The Dillingham Police Department seized 12.5 grams of heroin and $19,000 cash in a drug bust in the Nerka subdivision Saturday night. The alleged dealer is Joshua G. Rivera, 37, from Anchorage, who is being held on two felony charges and $50,000 bail.
After he flew in to town recently, 37-year-old Joshua Rivera from Anchorage set up shop at the home of Leroy Wallona Jr. at 1845 Nerka Loop. From there, specifically in the upstairs left bedroom, Rivera served his customers from a couple of large chunks of black tar heroin which were hidden in makeup and jewelry cases. He sliced off doses and weighed them on a scale, a tiny tenth of a gram going for $100. How much Rivera sold during his time may not be known, but by the time DPD searched the house Saturday, he had more than $19,000 in cash.
Details of the bust spread around the block Sunday afternoon, with neighbors commenting they were not entirely surprised by the news.
“I live right across the street,” said Priscilla Dray. “There was a lot of traffic coming, especially when it was getting dark, so I would lock my doors and close the curtains.”
Drugs in the Nerka subdivision are not entirely new;Vaughn Clark and his associates reputedly trafficked out of a house at the far end of the street. Still, Dray, a mother of seven girls, said it had been unsettling for parents as suspicion grew that something was going on last week.
“This neighborhood is usually the best place to live in. And I told my girls not to play outside, because there was too much traffic going around,” she said.
A few neighbors quietly called police with their suspicions.
The department already had its eye on Rivera. Chief Dan Pasquariello, a veteran of the cat-and-mouse game of drug trafficking in town, has his officers patrol the airport frequently, watching arrivals and departures for suspected dealers from Anchorage.
These are people, says Pasquariello, who show up in town, lay low at a house often belonging to a known user or lower level dealer, and fly back a few days or a week later. Most of the time, these dealers use PenAir’s normal commercial service. Some fly Dena’ina Air routes to upriver villages, then catch air taxi flights down to Dillingham.
DPD knows some of them, and keeps tabs as they come and go. Chief Pasquariello finds a metaphor in the fishery, with the bigger players arriving from out of town and leaving shortly with their proceeds.
In the drug milieu, Dillingham has a lot of “subsistence” heroin dealers,” he said. “These are local people that sell small amounts of heroin on a sporadic basis to support drug habit. Mr.

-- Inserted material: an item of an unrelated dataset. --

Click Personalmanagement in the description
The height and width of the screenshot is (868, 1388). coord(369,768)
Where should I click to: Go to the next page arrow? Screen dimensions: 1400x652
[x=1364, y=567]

Rivera is what you could refer to as a “commercial” heroin dealer, a man who comes to our region from out of town to make money.”
Pasquariello extended the fishing metaphor to the way DPD investigates drug cases.
“We receive information all the time from members of the public, and also from people involved with the heroin problem here in Dillingham. When everything comes together, we set out a net to try and catch dealers. We don’t just pull in our net as soon as we see a splash in it, because then you only catch one dealer. Lots of times we like to let the net soak, and catch more.”
Early last week officer Bill Bauer used a confidential informant to make a controlled buy of heroin from Rivera. That provides enough probable cause to build a felony case against the dealer, but DPD often sits on the charge, sometimes for months, to protect the identity of the CI for future buys. In this case, Pasquariello was hoping for information about whomever supplied Rivera.
Instead, sensing Rivera was soon to leave town and might be hard to find later, Pasquariello and Bauer applied for a warrant to search the house Saturday night. Slavi Christmas celebrations were going on elsewhere on the block as seven officers moved in quietly after dark. Hidden where the officers expected to find it was 12.5 grams of black tar heroin, and a lot of cash.
“We seized $18,981, but it’s actually over $19,000. We didn’t count the change, which was in quarters, dimes, and nickels, and probably came from some child’s piggy bank,” said Pasquariello. Included were the marked bills used by the CI.
Throughout the evening, a phone belonging to Rivera continued to ring, and cars continued to roll slowly past the driveway.
“I wasn’t surprised by the names or numbers that were coming up on that phone, no,” said Pasquariello.
The seized cash will remain the Department’s custody as evidence until the case is resolved. The officers believe the identity of their CI was protected, too.
Rivera was booked on two felony charges of second degree misconduct involving a controlled substance. Magistrate Judge Tina Reigh ordered him held on $50,000 bail, double what the state had asked for, and set a requirement for a third party custodian. He has a lengthy criminal record including past charges for drugs, theft, and escape from custody, and was on parole in a felony DUI case.